1. This appeal by special leave is directed against the Judgment of the Punjab and Haryana High Court dated 8th April, 1980 by which the respondent Sarwan Singh was acquitted of the charge under Section 406 of the Indian Penal Code. It appears that the respondent-accused was charged under Section 406 of the Penal Code for misappropriating the amounts deposited with him as a cashier of the Tanda Badha Co-operative Society, District Patiala. The challan was presented against the accused on the 13th October, 1976. The trial court after recording the evidence acquitted the respondent of the charge under Section 408 but convicted the respondent of the charge under Section 406 and sentenced him to rigorous imprisonment for one year and to pay a fine of Rs. 1,000/-. The respondent then filed the appeal to the High Court which allowed the appeal and acquitted the respondent mainly on the ground that the prosecution launched against the respondent was clearly barred by limitation under Sections 468 and 469 of the CrPC. The High Court was of the view that the charge-sheet clearly shows that the embezzlement is said to have been committed on 22nd August, 1972 and the audit report, through which the offence was detected is dated 5th January, 1973. Taking any of these dates, the prosecution was barred by limitation under Section 468(2)(c) of the Code. In our opinion, the High Court has taken the correct view of the law.

2. Section 468(2)(c) may be extracted thus :

Section 468(2)(c) :

three years, if the offence is punishable with imprisonment for a term exceeding one year but not exceeding three years.

3. Section 469(1)(a) and (6) may be extracted thus :

(a) on the date of the offence; or

(b) where the commission of the offence was not known to the person aggrieved by the offence or to any police officer, the first day on which such offence comes to the knowledge of such person or to any police officer, whichever is earlier;

In the instant case as the charge-sheet clearly mentions that the offence was committed on the 22nd August, 1972, the bar of limitation contained in Section 468(2)(c) clearly applies and the prosecution therefore, is clearly barred by limitation. Even assuming that so far as, the offender is concerned, the commission of the offence came to knowledge of the officer concerned, it would be so according to charge-sheet on January 5, 1973, the date when the audit report was made. Even if this extreme position be accepted, the prosecution would still be barred by limitation under Section 469(b) of the CrPC, 1973. Counsel for the State of Punjab was unable to assail the point of law derived by the High Court regarding the interpretation of Section 468. The object of the Criminal Procedure Code in putting a bar of limitation on prosecutions was clearly to prevent the parties from filing cases after a long time, as a result of which material evidence may disappear and also to prevent abuse of the process of the court by filing vexatious and belated prosecutions long after the date of the offence. The object which the statutes seek to subserve is clearly in consonance with the concept of fairness of trial as enshrined in Article 21 of the Constitution of India. It is, therefore, of the utmost importance that any prosecution, whether by the State or a private complainant must abide by the letter of law or take the risk of the prosecution failing on the ground of limitation.
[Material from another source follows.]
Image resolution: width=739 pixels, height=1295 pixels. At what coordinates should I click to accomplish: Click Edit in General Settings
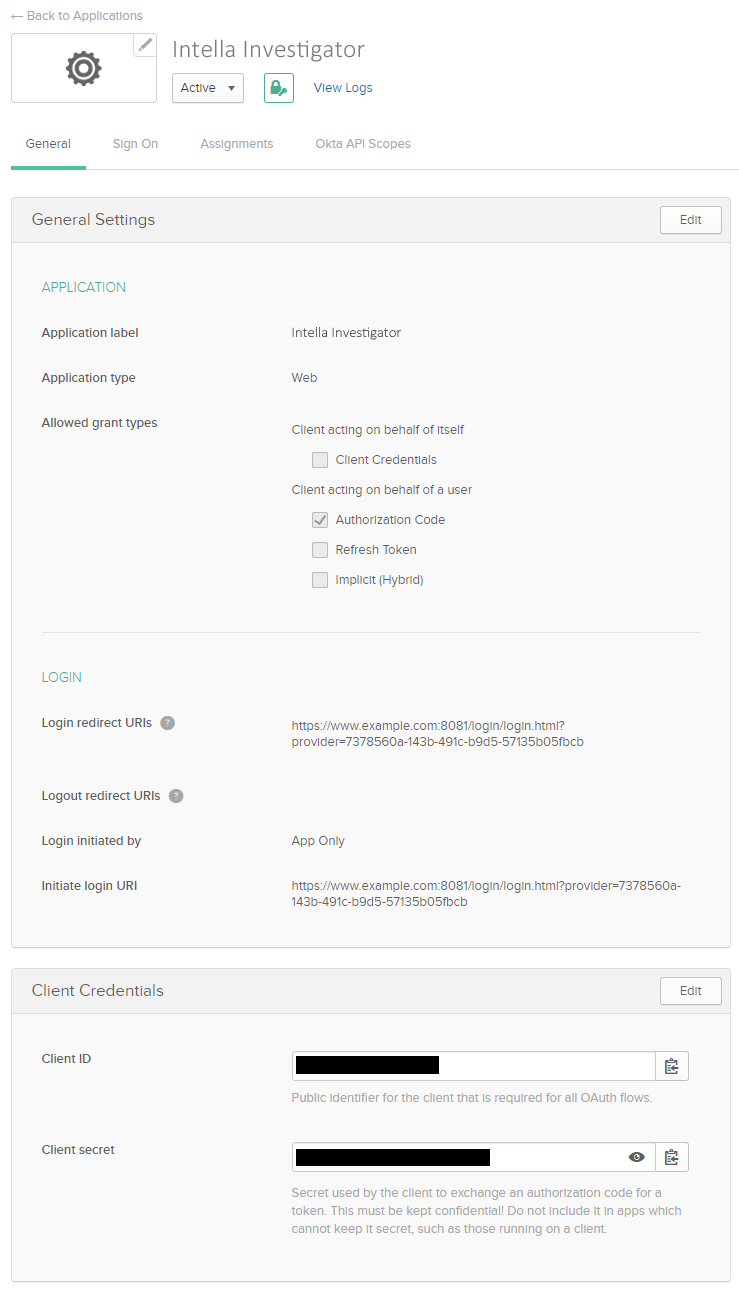point(690,219)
The prosecution against the respondent being barred by limitation the conviction as also the sentence of the respondent as also the entire proceedings culminating in the conviction of the respondent herein become non-est. For these reasons given above, we hold that the point of law regarding the applicability of Section 468 of the CrPC has been correctly decided by the Punjab and Haryana High Court. This Court has also taken the same view in a number of decisions. The result is that the appeal fails and is dismissed. The respondent will now be discharged from his bail bonds.